I wonder aloud why Gerald didn’t consider just staying on the lake, which is something I know he has done plenty of times. “If it wasn’t you two with me, I would have,” he says. “I was with a friend out on the lake on time, and it started storming, and I said, ‘We’re not leaving’. It got so bad out there that he called his wife and let her know how much he loved her.” He tells us that he doesn’t want to get cussed at by our moms if we stayed out and came down with pneumonia, which I see as smart thinking. As the lightning begins to pick up, one of our phones begin to ring. It’s my granddad, checking in on our trip. “The weather’s perfect here,” we tell him, “not a rain cloud in sight.” “We’ll I’ll be…,” he says, and hangs up.
After almost an hour of nonstop rain, the clouds finally part and we get back on the lake. We fish for three more hours and then call it quits. Gerald ends the day with three fish, my cousin with two, and I with the same number I had before I left the house. Gerald then drives us back to the house, and we all sit at the table, eat pizza, and talk about the family. Gerald says he was impressed with the lake, and that he would go there again sometime soon. “This was fun,” I said, “We need to do this again.” “Yeah,” he replies, “We sure do”.
* * *
A little over a month has passed when my dad receives a call from my grandmother. “Gerald’s in the hospital,” he says. From the tone of my father’s voice, it sounds like my grandmother acted like this was no big deal. However, about an hour passes when my cousin calls. “Granny lied to us,” he calmly states, “Gerald’s in a coma.” I finally hear the truth: Gerald had been outside cutting grass all day, and once he finished he started feeling sick. He then apparently had a stroke and collapsed, leaving him in an unconscious state.
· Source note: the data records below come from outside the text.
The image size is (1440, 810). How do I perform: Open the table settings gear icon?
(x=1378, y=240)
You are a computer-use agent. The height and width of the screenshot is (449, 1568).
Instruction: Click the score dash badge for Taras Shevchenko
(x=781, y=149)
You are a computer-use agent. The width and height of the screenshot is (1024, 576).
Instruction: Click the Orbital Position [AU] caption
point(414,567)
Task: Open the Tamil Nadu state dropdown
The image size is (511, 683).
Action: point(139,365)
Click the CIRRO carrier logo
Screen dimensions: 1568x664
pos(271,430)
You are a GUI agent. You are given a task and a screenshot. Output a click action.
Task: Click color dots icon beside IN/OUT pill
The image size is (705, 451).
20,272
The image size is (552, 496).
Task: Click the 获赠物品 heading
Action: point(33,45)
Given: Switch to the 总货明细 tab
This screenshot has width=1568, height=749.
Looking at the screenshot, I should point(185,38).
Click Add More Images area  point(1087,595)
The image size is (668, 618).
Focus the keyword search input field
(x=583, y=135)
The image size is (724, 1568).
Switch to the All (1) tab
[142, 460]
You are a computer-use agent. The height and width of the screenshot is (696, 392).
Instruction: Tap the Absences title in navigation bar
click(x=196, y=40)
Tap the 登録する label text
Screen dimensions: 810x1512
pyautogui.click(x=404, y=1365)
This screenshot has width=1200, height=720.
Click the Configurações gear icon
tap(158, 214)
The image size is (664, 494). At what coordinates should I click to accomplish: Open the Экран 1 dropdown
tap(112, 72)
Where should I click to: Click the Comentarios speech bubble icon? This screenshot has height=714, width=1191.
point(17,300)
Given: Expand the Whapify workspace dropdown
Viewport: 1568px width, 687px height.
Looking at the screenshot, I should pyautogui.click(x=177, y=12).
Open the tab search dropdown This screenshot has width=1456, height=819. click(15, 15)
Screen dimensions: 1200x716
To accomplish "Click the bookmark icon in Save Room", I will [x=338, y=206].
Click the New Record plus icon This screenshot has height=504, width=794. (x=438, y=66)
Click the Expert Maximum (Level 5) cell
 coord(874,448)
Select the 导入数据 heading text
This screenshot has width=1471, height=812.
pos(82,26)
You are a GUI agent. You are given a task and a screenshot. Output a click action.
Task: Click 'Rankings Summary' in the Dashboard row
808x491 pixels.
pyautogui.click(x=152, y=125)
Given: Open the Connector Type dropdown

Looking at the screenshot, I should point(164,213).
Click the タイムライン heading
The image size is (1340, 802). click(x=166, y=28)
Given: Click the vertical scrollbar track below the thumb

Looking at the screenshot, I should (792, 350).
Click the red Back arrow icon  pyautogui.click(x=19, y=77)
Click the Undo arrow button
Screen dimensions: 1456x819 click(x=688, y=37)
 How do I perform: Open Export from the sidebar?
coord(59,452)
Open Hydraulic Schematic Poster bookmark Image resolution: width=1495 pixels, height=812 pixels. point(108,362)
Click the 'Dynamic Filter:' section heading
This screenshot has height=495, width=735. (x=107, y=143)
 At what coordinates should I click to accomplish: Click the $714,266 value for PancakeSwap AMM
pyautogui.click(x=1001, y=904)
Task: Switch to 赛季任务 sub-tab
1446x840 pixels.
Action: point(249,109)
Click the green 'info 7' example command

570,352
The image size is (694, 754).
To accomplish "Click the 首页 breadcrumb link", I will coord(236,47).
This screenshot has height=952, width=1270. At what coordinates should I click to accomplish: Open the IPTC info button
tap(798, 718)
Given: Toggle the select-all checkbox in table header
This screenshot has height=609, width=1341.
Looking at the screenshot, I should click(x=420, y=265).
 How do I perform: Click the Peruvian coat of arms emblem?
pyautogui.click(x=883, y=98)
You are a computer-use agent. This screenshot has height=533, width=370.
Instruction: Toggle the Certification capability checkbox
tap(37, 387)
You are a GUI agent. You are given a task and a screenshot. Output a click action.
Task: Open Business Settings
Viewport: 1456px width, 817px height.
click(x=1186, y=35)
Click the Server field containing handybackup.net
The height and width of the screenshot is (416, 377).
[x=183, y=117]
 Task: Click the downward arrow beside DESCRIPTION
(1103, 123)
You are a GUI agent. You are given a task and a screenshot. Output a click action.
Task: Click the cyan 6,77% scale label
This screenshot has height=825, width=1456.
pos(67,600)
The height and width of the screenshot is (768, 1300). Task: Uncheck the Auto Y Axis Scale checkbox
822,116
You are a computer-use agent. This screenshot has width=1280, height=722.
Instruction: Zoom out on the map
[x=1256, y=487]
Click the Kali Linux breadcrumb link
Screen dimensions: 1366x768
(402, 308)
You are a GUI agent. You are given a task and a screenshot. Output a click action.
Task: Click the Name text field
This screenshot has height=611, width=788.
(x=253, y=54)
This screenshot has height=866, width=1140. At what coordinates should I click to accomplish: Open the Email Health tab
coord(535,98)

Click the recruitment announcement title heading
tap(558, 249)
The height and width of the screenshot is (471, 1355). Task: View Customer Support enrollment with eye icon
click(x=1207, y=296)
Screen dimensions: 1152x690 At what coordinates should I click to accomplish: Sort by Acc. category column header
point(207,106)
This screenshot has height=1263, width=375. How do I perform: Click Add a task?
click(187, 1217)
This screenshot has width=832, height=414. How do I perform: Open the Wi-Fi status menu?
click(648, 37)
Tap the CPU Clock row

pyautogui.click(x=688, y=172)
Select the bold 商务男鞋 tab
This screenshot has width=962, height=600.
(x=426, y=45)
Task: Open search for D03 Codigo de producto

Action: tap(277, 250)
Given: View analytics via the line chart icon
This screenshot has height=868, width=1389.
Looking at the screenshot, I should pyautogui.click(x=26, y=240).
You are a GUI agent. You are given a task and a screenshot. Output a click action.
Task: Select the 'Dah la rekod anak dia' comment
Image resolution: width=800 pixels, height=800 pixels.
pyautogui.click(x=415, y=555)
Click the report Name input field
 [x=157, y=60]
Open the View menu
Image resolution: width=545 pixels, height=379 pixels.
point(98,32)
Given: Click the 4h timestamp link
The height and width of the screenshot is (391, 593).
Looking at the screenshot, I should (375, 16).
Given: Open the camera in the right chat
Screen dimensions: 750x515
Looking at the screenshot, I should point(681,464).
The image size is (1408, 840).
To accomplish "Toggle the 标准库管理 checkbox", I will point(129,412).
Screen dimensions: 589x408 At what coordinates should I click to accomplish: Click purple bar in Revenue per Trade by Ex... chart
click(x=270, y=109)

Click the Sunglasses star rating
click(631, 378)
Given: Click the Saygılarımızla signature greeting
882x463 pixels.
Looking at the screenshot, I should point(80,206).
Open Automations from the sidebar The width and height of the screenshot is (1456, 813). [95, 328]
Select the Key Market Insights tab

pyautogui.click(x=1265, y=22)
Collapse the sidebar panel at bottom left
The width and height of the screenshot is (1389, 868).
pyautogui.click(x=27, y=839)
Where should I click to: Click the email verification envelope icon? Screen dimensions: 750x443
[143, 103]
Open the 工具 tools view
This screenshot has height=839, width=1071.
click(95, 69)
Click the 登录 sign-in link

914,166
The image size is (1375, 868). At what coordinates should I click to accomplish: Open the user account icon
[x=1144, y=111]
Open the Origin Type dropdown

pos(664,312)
My family would talk to him as he lay still in the hospital room, and his heartbeat would pick up. However, five days soon passed with him in the same state, and the news just got grimmer and grimmer. I try to keep a grip on my emotions, keeping hope that there would be another fishing trip like the one I had experienced only a month ago.
No matter how much I fight to hide the pain, I just can’t anymore after church on Sunday. My sister starts begging to go out to eat for lunch, and I decline, saying that I just don’t feel like going out. I begin walking towards my room when she yells “you never want to do anything!” There, standing in front of my door, I can’t hold back anymore. As my dad walks up to me, I stammer “she just…doesn’t get it…” and begin to cry, the first time I have done so openly in God only knows how long. He gets me in a bear hug and says “I know…I know.” We both know that Gerald is gone.
I don’t blame God for what has happened; I just know that it is just another case of the cold hard facts of life. I see it as not the premature death of a good man, but the early entrance of that man to Heaven. While death in most cases leaves more questions than answers, I know one thing for certain: many bass were left uncaught in this world once James Fitzgerald Brown left it.